I'm of course concerned about it replicating over the slow network connection, so I'd like to pre-seed the new location. Does this sound right to you? If I use robocopy to copy the data, do I leave the dfsprivate folder behind or copy it as well?
Thanks for any suggestions.
You suspect correctly. If you use robocopy to move it over on the computer to itself, it should work just like a pre-seed.
What I recommend is you do this as a dry run test with a tiny RG/RF and a couple files and folders. If you do not see any 4412 conflict events in your test, your method worked and you can go whole-hog with the real data.
Oh, forgot - yes, leave the dfsrprivate behind. It cannot be reused and DFSR will just waste time draining it out.
Thank you very much for verifying this for me! I will try it out on my test share that has 80mb of data in it and will use the robocopy options you specified above.

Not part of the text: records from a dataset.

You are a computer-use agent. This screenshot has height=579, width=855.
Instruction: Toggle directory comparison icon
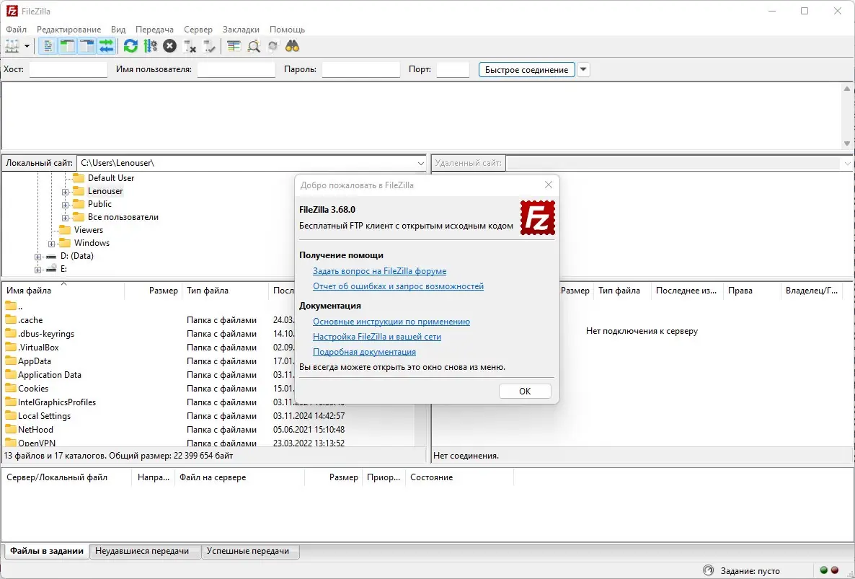point(254,46)
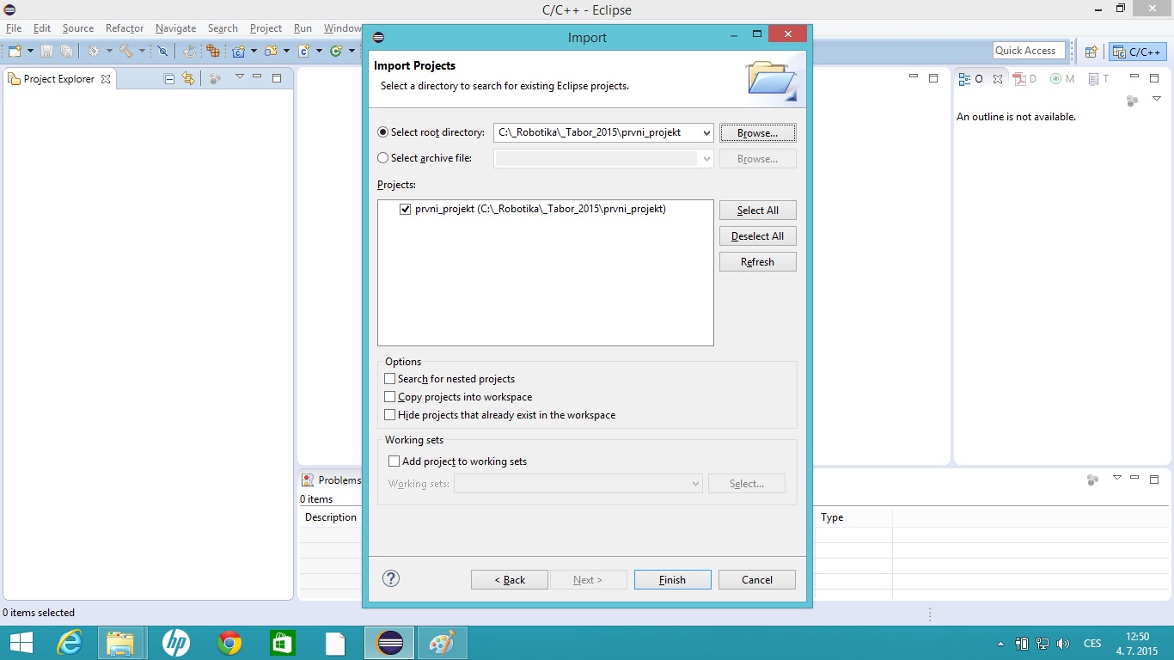Uncheck the prvni_projekt project checkbox
This screenshot has height=660, width=1174.
coord(406,209)
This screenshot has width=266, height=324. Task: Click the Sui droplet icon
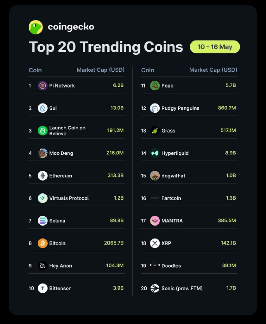[43, 108]
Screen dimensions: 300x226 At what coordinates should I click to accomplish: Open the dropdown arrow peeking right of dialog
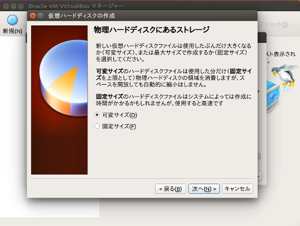(259, 176)
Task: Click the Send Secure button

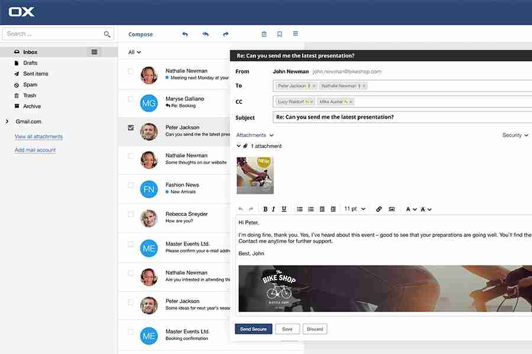Action: pos(254,329)
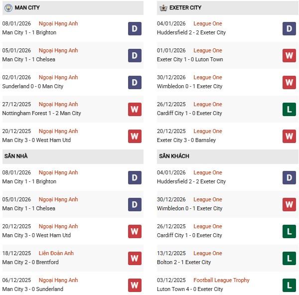Screen dimensions: 299x295
Task: Select the SÂN KHÁCH section header
Action: [174, 156]
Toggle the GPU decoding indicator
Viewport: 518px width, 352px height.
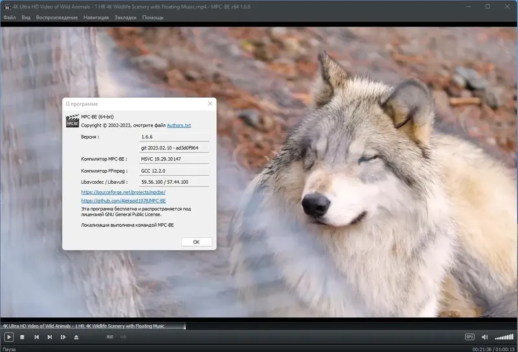(x=469, y=337)
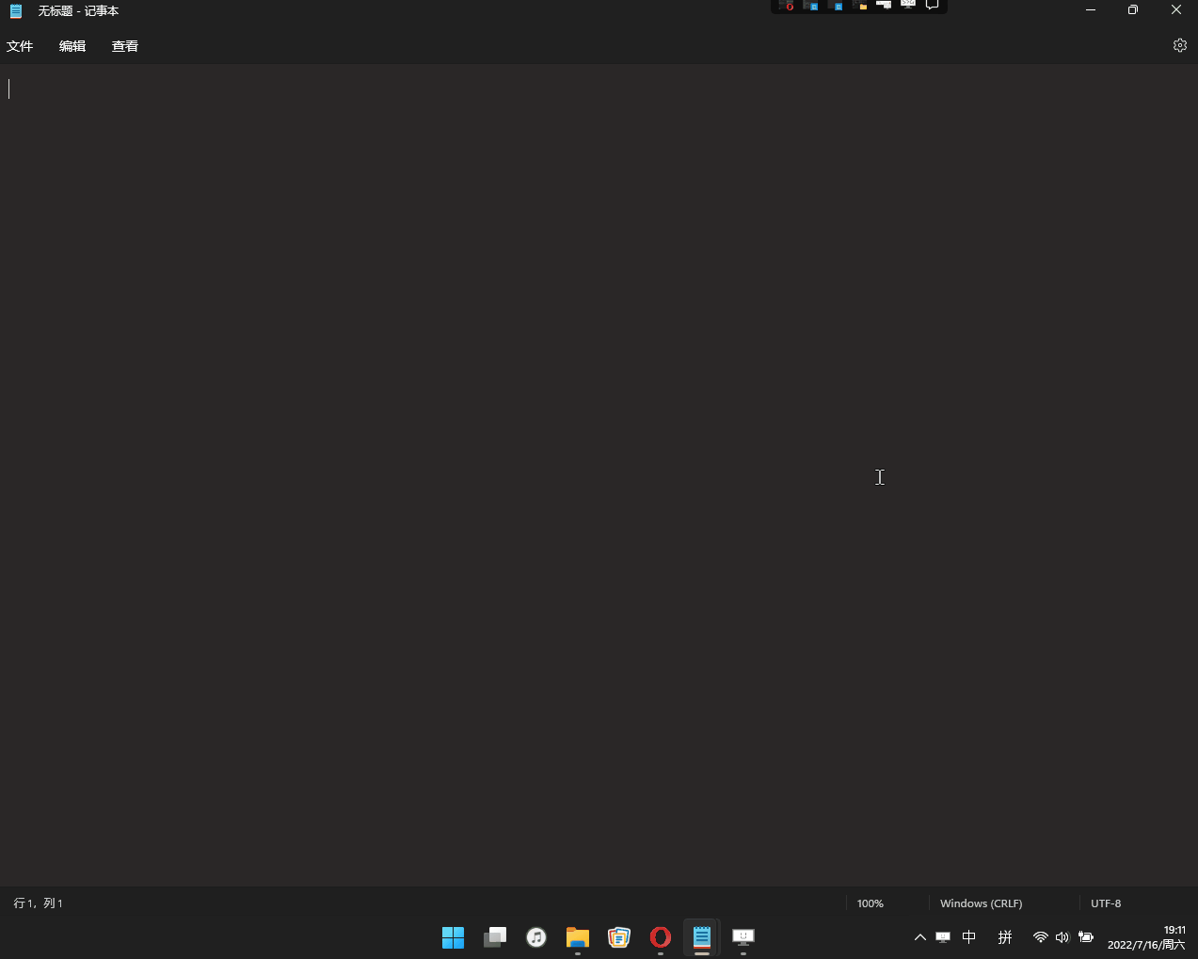Open the clock and date flyout

click(x=1145, y=936)
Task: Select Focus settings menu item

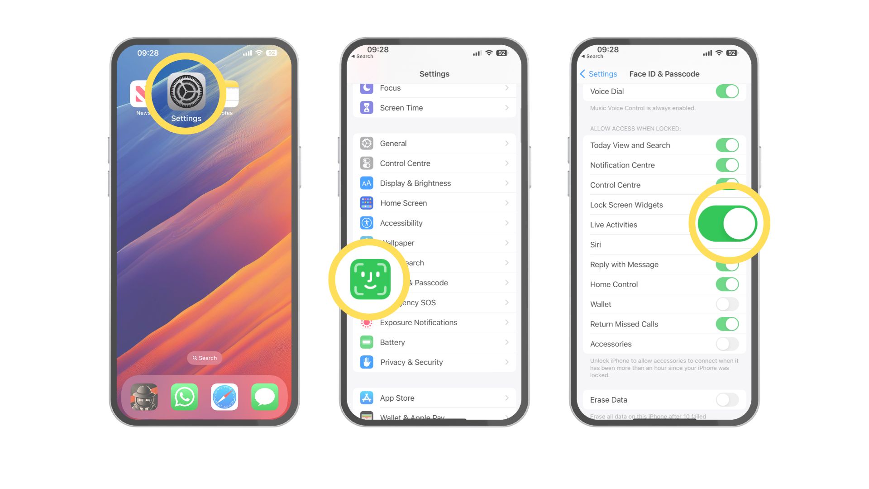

Hey Ned, I just tested your Robocopy /COPYALL /MIR /Z /R:0 and recived the event messages 4412 for the data... do you have any suggestions on what i could be doing wrong? I started with a blank directory on Server B and Robocopied the data with the switches from Server A. I have alot of data pre-existing and i'm trying to prevent having to bring the remote site servers back to my corporate office. I've been using another replication software and am unhappy with it however, the data is mostly consistent in all sites. Suggestions? I'm using Server 2008 on all servers. Thanks!!
And the folder being copied - it's permissions were perfectly identical betwen servers before you ran the rocobopy command? That was the important point; if they differ in the slightest, you will run into that issue.
c:\somefolder <-- on source server
f:\somefolder <-- on dest server
Permissions on that folder before running robocopy were exactly identical for both servers?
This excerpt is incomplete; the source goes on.